Maybe this came from the fact that blue is the colour of cold, of ice, of snow. A cold body turns blue. Blue is the colour of the absence of life. To be called 'blue-blooded' is to be portrayed as a cold, uncaring person. But blue is also nothing if not contradictory. 


It can relate to sadness yes, but also happiness. Bluebirds for example, are a famous symbol of happiness. The song 'Somewhere over the Rainbow' is partly responsible for this: 'where happy little bluebirds sing...' And you can't talk about blue and artists without mentioning Marc Chagall, the Russian Expressionist painter. He used blue in most of his later paintings - it became such a defining and important aspect of his work. And the blue he used doesn't appear melancholy or mournful (although he started to use it more fully after his wife Bella died)- but romantic, dreamlike, spiritual, surreal, emotional, enchanting. It is even referred to now as 'Chagallian blue' so famous and unique to him has it become -  a blue of love, of dreams, of intense emotion, of the soul: 'But perhaps my art is the art of a lunatic, I thought, mere glittering quicksilver, a blue soul breaking in upon my pictures.'

Blue is mysterious. Deep. The ocean is blue. Blue is the colour of the unknown: the fathomless depths of the ocean, the highest reaches of sky. Blue is in the ether around us.
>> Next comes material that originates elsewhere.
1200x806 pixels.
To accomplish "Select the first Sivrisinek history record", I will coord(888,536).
Actually when I picture 'ether' I picture blue, a deep dark blue. To me, creativity is blue. That spark of inspiration like the blue at the centre of a flame. And great creative ideas (and most random things) come 'out of the blue', that mysterious place/space of infinite miraculous resources.  

Blue is rarity. Ask any gardener about growing blue flowers and they'll answer that the PH of the soil needs to be specially adapted, that only the more seasoned gardeners grow blue flowers successfully. Think about it - there aren't that many blue flowers (and all the more beautiful they are). A blue moon is the term used to describe a rare second full moon in one month. And just look at the sensation Elvis's blue suede shoes caused! 
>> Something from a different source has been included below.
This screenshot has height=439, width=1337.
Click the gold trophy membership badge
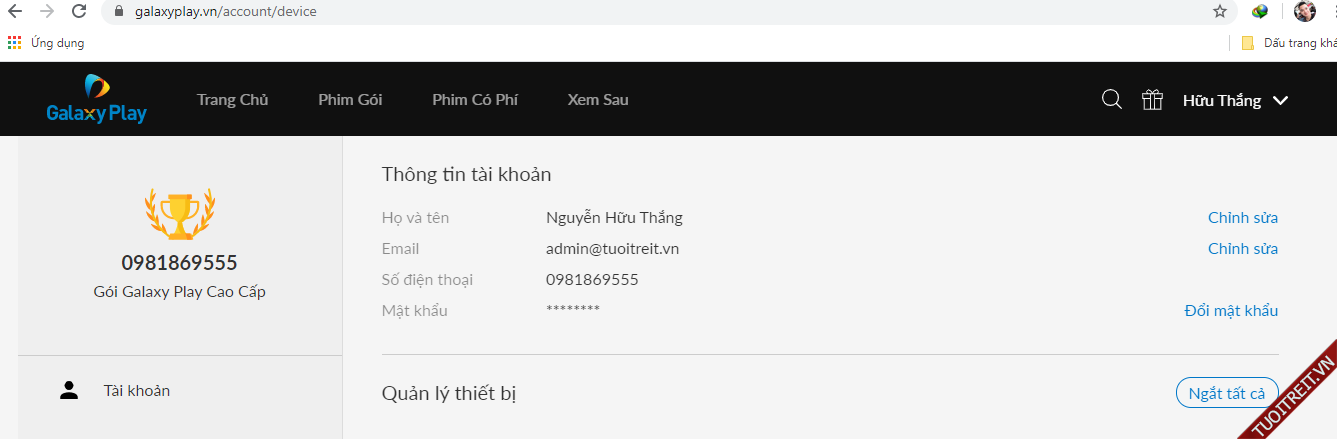[x=180, y=212]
Blue is the colour of the sky, of endless possibility (did you know 'blue sky thinking' refers to outside-the-box creative thinking?). Blue is the colour of the horizon, the big beyond. 'Blueprints' are the name given to detailed etchings and plans.  Blue gives a feeling of distance. Artists use it to to show perspective. This is a good way to understand the energy of the color blue - it allows us to look beyond and increase our perspective outward. And blue is the colour of energy itself - of electricity. It crackles with power.

Blue is the colour of many beautiful things: blue butterflies, peacocks, skies, sapphires, water, eyes. Blue eyes are the most sought after colour of eyes all around the world. Brown is the dominant colour, blue is more rare - only around 8% of the world's population have blue eyes (which may explain the rise in popularity of blue contact lenses. Doctors in California have even come up with a new revolutionary laser treatment that can make eyes blue - by literally zapping the pigment from them...) 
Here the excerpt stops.